Natürlich braucht es zur Eskalation immer zwei Seiten. Der Westen als Block hat den Weg der Eskalation ja vorbereitet. Der Westen, bestehend aus USA, Kanada, EU und Australien hat aber gegenüber Russland einen wesentlichen Vorteil in diesem unguten Spiel. Kommt es hart auf hart – also zu einer kriegerischen Auseinandersetzung (die anscheinend von der USA gewollt scheint), so erfolgt diese Auseinandersetzung mit hoher Wahrscheinlichkeit in Europa. Die USA dürfte als Land davon ziemlich unberührt bleiben. In so einem Konflikt würde Europa und Russland großflächig zerstört werden und als Konkurrenten der USA ausfallen – während die USA intakt bliebe. Der Konflikt würde für die USA also das Ziel erreichen: Russland und die EU wird ausgeschaltet.
Warum Putin (und die europäischen RegentInnen) da mitspielt ist – zumindest aus den Nachrichten heraus – nicht erklärbar.
Bei Putin, also für Russland kann man noch das irrationale Argument, wie es einst auch Hitler heranzog, annehmen: Der Glaubem sich wehren zu müssen. Der Glaube, dass eine weitere friedliche Entwicklung Russland in der Existenz bedrohe. Diese Einschätzung und die militärische Reaktion darauf hat bei Deutschland schon zur absoluten Vernichtung geführt – und wird es auch bei Russland tun.
Grund zur Freude haben allerdings dabei auch die russophoben Kräfte in Europa nicht: Sie werden dann entweder tot oder verkrüppelt sein oder zumindest in Ruinen wohnen.
Das einzig sinnvolle wäre: Friede!
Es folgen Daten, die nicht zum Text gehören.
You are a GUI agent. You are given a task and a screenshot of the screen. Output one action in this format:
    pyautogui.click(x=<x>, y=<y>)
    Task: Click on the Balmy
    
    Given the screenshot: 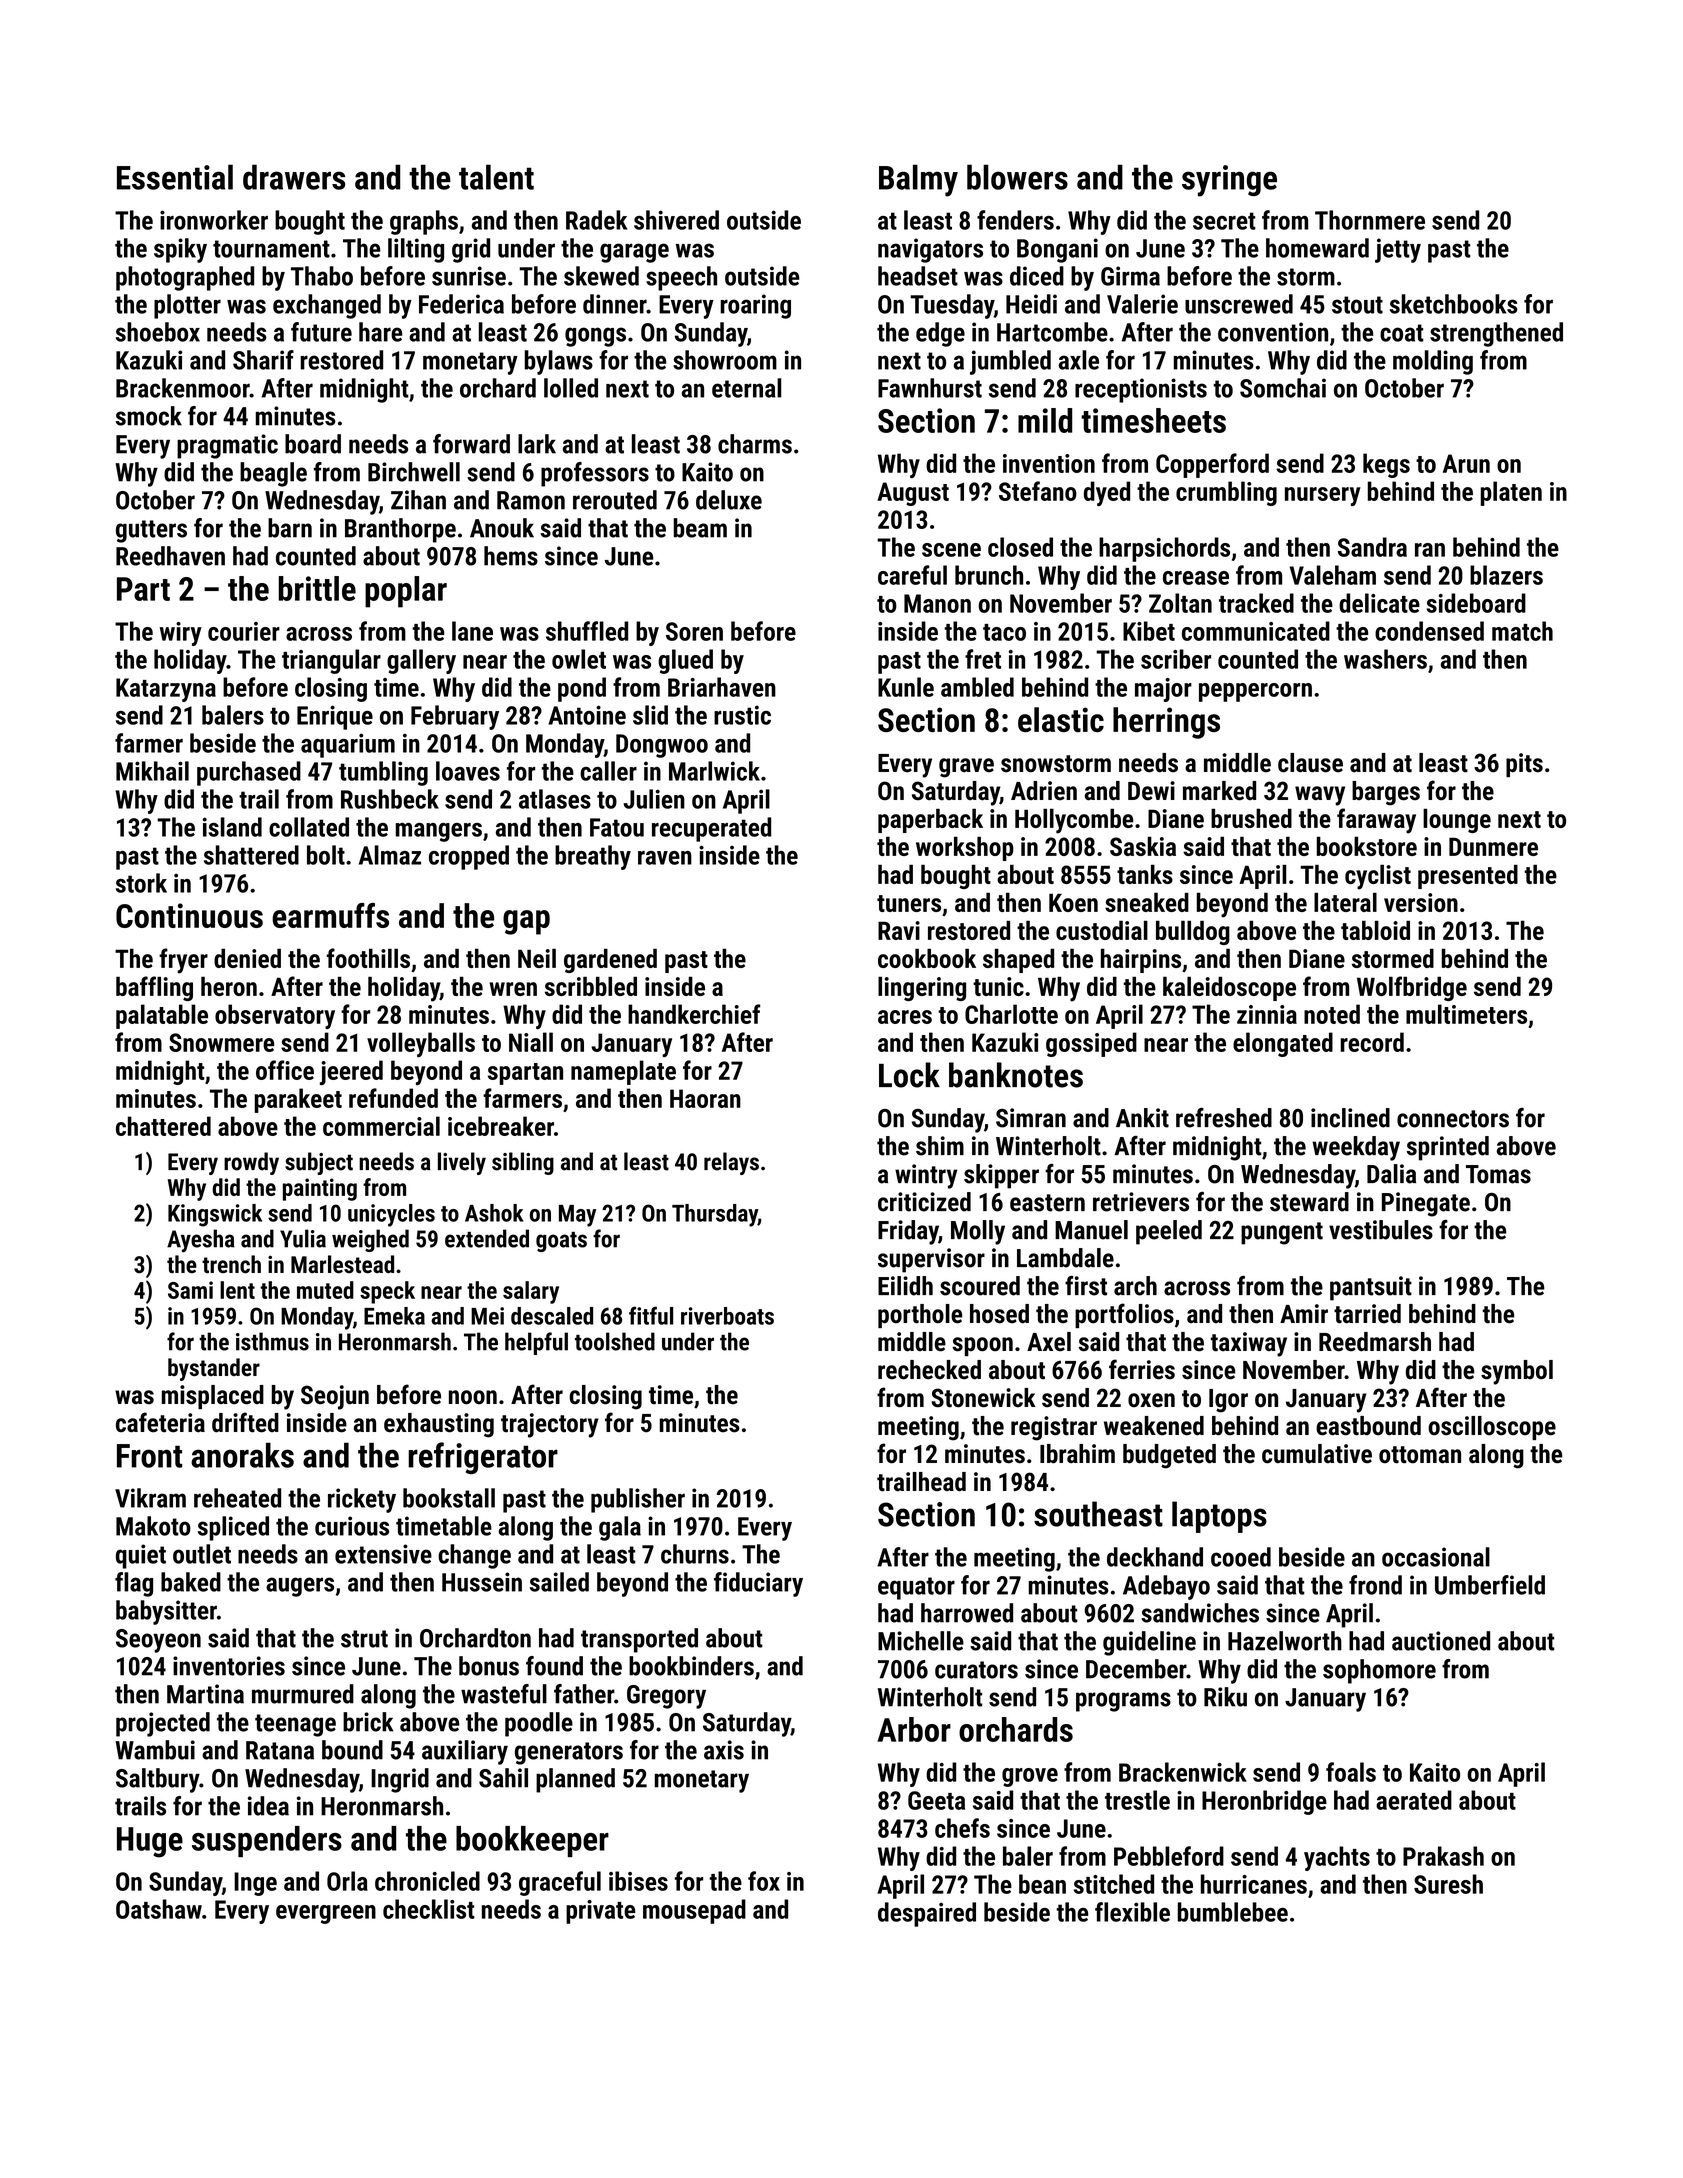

Den 1990 begonnenen friedlichen Weg weiter zu gehen. Gerade Russland war ja bereit diesen Weg zu gehen. So gab es ja bereits Gespräche, die Russische Föderation in die NATO-Struktur einzubinden. Was diesen Weg behinderte, war der schrankenlose Neoliberalismus, der in Russland zu einem, für die Bevölkerung katastrophalen Oligarchentum geführt hat. Die Gegenbewegung zu dieser für die Menschen untragbaren Entwicklung wurde durch Putin eingeleitet – und führte nun zur Konfliktsituation. Die Diplomatie wäre aufgerufen – und dazu wäre sie ja auch da – dieses Konfliktpotential per Verträge und Abkommen zu beseitigen. Die westliche Diplomatie müsste dazu die Sicherheitsbedürfnisse ernst nehmen und den schrankenlosen westlichen Liberalismus eindämmen. Es müssten Lösungen gefunden werden, die auch Russland und den Staaten in seiner Einflusssphäre seine Selbstbestimmung lässt.
Allen voran die EU müsste Russland eine Konfliktlösung ohne Gesichtsverlust anbieten. Allerdings auch eine Lösung, welche den nun aufgehetzten Ukrainern, Europäern und US-Amerikanern das Gesicht wahren lässt.
Die Lösungsmöglichkeiten wurden ja schon längst diskutiert: Eine neutrale, bewaffnete Ukraine mit autonomen Oblasten.
Dies würde auch die aktuelle Situation der Volksabstimmungen, die vom Westen nicht anerkannt werden beruhigen. Wenn die Diplomatie rasch eine Lösung anbieten würde, welche die Volksabstimmungen nicht gleich von vorneherein ablehnen würde, sondern eine Tür zu autonomen Verwaltungsgebieten im Rahmen der ukrainischen Verwaltung (etwa Modell Südtirol) ermöglichen würde, könnte die Eskalation ev. verhindert werden.
Leider ist aber gerade der Westen unter Führung der USA an einer Eskalation interessiert – und zwar jetzt erst recht, da man meint, die russische militärische Schwäche zu kennen.
Selbst wenn das stimmen würde, dass Russlands militärische Stärke am Boden liegt, sollte man bedenken, dass verwundete Tiere am unberechenbarsten sind. Die ausgestreckte Hand muss also von Seiten des Westens kommen, da der Westen noch nicht direkt mit Leid und Tot in den Konflikt verstrickt ist und so noch eine Option für rationale Vernunft hätte. Geeignet dafür wäre die EU, da sie bei Konfliktverstärkung auch die Leidtragende sein wird – allerdings müsste sie dazu das US-Gängelband abschütteln.